To be good, it's got to be incestuous. At the height of the Seattle mania, musicians were trading bands more often than Tantric sex addicts swap partners. Musical chairs turned Green River into Mother Love Bone, which lost a member or two to become Pearl Jam.
It's the cross-fertilization-the constant experimentation with different combinations of members and influences-that is the best method to finding the perfect sound.
In San Diego, Drive Like Jehu begat Rocket From The Crypt which begat Hot Snakes. Heavy Vegetable to Thingy to Pinback. Etc. to etc. to etc.
And then there's the ever-present San Diego force known only as “O”, the bassist/Transworld photographer/scenester who produced blink-182's first album, was part of the seminal Olivelawn and still fronts skate-rock band, fluf.
Now further cross-fertilization has yielded arguably the best band he's been in: Reeve Oliver.
“I don't have to be here for this interview, man. This isn't my band. It's all Sean. It's nice to have all that weight off my shoulders, and I can just sit back and play bass,” O says.
And he's right. As formidable as O is, Reeve Oliver is the brainchild of vocalist/guitarist Sean O'Donnell, who, for five years, was the primary songwriter for local punk band Dogwood.
“In fall of 1999 I was writing Dogwood's fifth album,” O'Donnell explains, sitting in a small Italian restaurant across the street from M-Theory Records in South Park. “I was writing all the time and I started writing some songs that weren't like Bad Religion-they were more pop.”
Half an hour before our interview, O'Donnell had given a solo acoustic show at M-Theory, performing the songs that make up Reeve Oliver's as-yet-unreleased demo CD. Near the end of his set, he played a cover of “Stay,” the smarmy love ballad by '90s gal Lisa Loeb.
Knowing O'Donnell's experience as a punk guitarist, it would be easy to write if off as irony. But he wasn't kidding.
“I always listened to that kind of music,” he says, quite honestly, “but right out of high school I joined Dogwood.”
Not that Reeve Oliver's sound is anywhere close to Loeb. It's craggy, hook-filled rock that fits in well next to Jimmy Eat World, Jawbox and Weezer. Edgy enough, and crammed with torch-burning hooks.
And it's good enough that their five-song demo has already attracted major labels. Of course, the fact that O and O'Donnell come with serious credentials and industry contacts also helps.
Initially, Reeve Oliver was nothing more than O'Donnell, in his bedroom, writing songs. But when Dogwood finished recording their album Building a Better Me ahead of schedule, O'Donnell found himself with access to studio time that Dogwood's record label had already paid for.
“So I called Brandon [Young, drummer for Noise Ratchet] and was like, ‘Hey, do you wanna come down and learn five songs and try and record all night?' And he did.

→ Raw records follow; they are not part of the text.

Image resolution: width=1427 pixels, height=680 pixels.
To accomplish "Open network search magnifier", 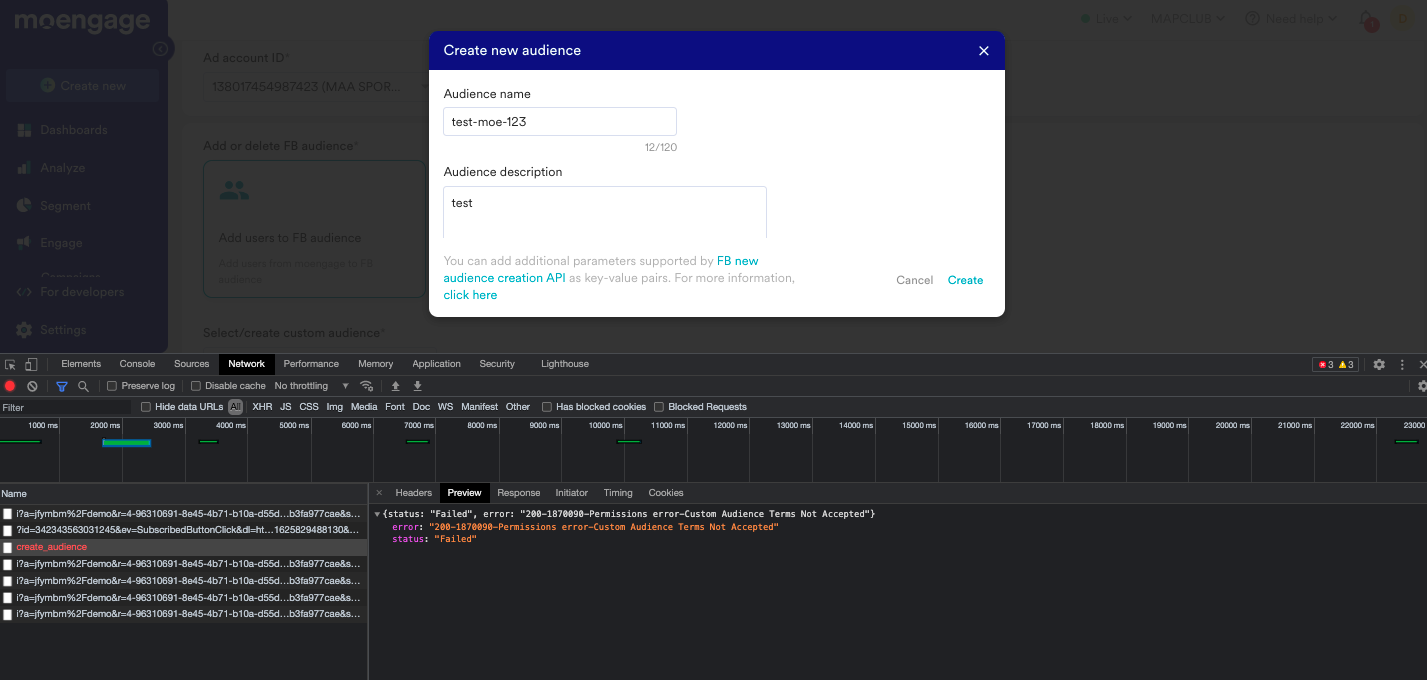I will pyautogui.click(x=84, y=386).
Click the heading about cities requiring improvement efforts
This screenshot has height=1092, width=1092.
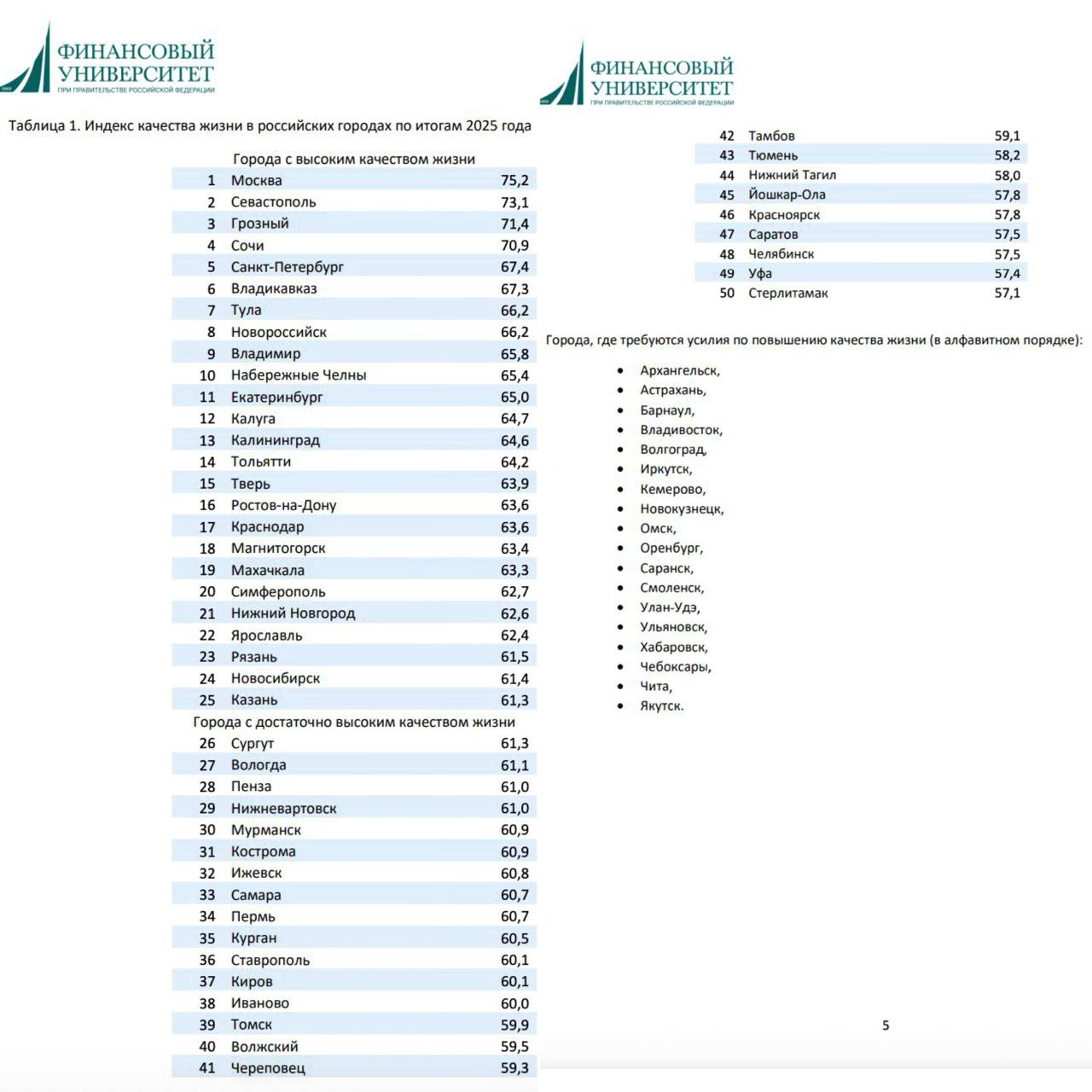click(813, 340)
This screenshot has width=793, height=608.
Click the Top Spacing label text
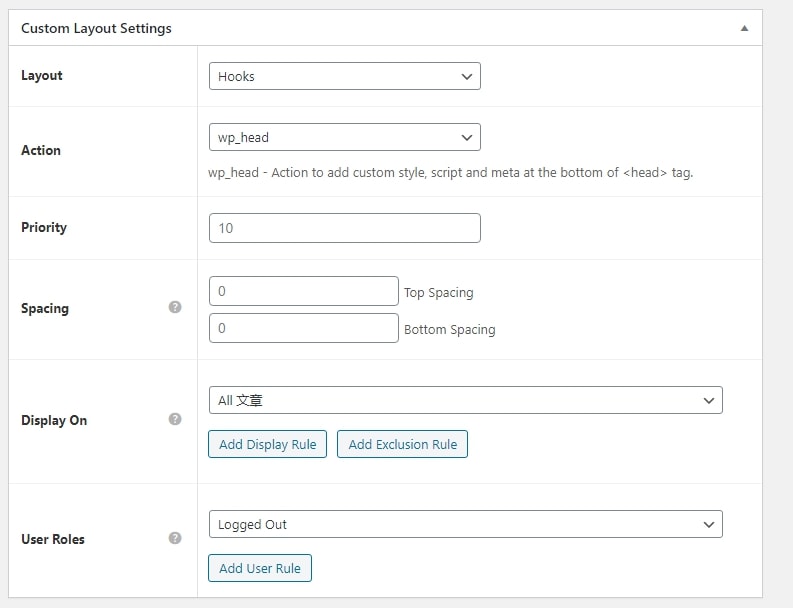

We recorded five songs in five hours on the time we had left for the Dogwood album.”
Even then, Reeve Oliver was nothing more than a demo album that O'Donell shared with friends. He didn't distribute the album at Dogwood shows, he says, because he felt “weird.”
“I felt kind of embarrassed about it because I was a punk and this wasn't punk at all,” he explains. But then Dogwood began to sputter, and O'Donnell decided he wanted out.
“We did a last album in January of 2001, which was Matt Aragon. And then I was like, ‘This is the last one I'm going to do.' I wasn't happy in the band. At one point in Dogwood, we were a full-time touring band. And we were good. We played well together.
“But in 2001, it was not the same band. I was onstage and I felt embarrassed almost. We didn't care enough anymore, we weren't playing enough shows. Kids loved it, but I didn't feel good as a musician.”
After quitting Dogwood in October of 2001, O'Donnell was free to focus on Reeve Oliver with Young and Dogwood's bassist, Jason Harper. But the week leading up to their first gig-a show at the Scene with Noise Ratchet-Harper disappeared.
“Have you ever had any friends in your life who just disappeared?” Sean asks, visibly perplexed. “It was the weekend when we were like, ‘Hey, OK! We're a real band!'”
Reeve had been sharing a practice space with fluf, and O offered to fill in if Harper remianed M.I.A.
“That week we hadn't gotten a hold of Jason and we had shows,” O'Donell says. “So I was like, ‘I don't think our bass player is going to show up, do you wanna learn our whole set the day before?' And he did. We played six songs at The Scene in like one day of practicing and ever since then he's been in the band.”
“I never got kicked out,” says the typically sardonic O.
Wanting a more stable lineup, O'Donnell replaced Young with his longtime friend, Brad Davis, a Sea World entertainer and member of the comedy band, Bad Credit.
So now Reeve Oliver stands as the most interesting new band in town: an amazing, unreleased demo CD, major label interest, and prime members from Dogwood, fluf and the sea lion show at Sea World.
Reeve Oliver performs at the Casbah on Feb. 5. 619-232-4355.